Improving Turkish Spelling Correction with Wikipedia Edit History Data

Guinard, Theresa

Improving Turkish Spelling Correction with Wikipedia Edit History Data

Files

Guinard_washington_0250O_23147.pdf (565.07 KB)

Date

2021-08-26

relationships.isAuthorOf

Guinard, Theresa

Abstract

Spelling correction is a well-established NLP application, but the quality for English spelling correction tends to be significantly higher than for other languages. One significant issue for minority languages in NLP is the availability of specialized corpora for various tasks. In this thesis, I develop and make available a corpus of about 780,000 Turkish spelling errors and their corrections. I present a fairly language-independent system for identifying small edits from Wikipedia's edit history and a decision forest classifier with Turkish-specific features for distinguishing spelling corrections from other types of small edits.
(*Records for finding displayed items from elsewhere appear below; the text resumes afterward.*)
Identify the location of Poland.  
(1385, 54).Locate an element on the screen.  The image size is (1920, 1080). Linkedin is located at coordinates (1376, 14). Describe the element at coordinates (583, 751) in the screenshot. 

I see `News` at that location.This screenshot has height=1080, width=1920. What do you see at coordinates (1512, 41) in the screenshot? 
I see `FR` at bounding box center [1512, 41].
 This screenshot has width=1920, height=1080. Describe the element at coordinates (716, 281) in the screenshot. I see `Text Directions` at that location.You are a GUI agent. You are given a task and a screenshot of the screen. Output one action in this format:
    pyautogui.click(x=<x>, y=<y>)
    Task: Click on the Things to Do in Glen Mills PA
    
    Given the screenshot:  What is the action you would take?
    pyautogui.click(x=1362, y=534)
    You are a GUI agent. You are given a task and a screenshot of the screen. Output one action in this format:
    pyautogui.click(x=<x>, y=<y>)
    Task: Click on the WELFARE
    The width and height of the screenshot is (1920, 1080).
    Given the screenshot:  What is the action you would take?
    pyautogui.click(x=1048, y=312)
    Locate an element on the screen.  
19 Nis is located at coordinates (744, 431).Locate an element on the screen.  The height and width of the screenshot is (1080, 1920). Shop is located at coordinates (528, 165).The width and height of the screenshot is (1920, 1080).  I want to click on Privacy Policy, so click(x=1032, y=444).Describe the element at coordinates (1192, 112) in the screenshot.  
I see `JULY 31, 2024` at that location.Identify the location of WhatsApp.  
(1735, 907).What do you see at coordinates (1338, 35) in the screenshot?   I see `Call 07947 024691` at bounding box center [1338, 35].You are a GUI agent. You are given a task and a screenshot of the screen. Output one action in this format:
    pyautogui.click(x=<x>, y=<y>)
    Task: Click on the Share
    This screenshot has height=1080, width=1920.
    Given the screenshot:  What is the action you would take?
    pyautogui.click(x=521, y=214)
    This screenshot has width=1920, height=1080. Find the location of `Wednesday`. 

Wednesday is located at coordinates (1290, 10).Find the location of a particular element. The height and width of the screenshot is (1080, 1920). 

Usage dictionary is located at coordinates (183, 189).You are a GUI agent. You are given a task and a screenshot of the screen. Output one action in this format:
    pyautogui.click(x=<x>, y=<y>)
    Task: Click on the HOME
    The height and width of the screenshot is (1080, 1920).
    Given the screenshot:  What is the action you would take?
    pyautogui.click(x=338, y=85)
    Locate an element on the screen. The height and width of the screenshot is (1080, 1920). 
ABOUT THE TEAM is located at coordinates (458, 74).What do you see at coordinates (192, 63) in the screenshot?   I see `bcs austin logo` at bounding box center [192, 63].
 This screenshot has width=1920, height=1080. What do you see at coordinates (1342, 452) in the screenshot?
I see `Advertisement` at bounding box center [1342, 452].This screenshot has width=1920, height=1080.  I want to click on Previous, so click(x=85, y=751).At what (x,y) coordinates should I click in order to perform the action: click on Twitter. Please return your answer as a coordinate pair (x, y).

When analyzing the corpus, I find the major categories of error types to be changes in diacritics, changes in capitalization, changes in spacing, and character insertions/deletions/substitutions/swaps. I present a baseline cascaded system, where each error type category is handled by separate modules. When trained with the Wikipedia data, this system handles cross-domain spelling errors more effectively than existing systems for Turkish normalization and spelling correction. Additionally, I investigate the possibility of using a machine translation model in a spelling correction system, and I find that an SMT model trained on the error model for character insertions/deletions/substitutions/swaps is a viable option for handling that category of errors.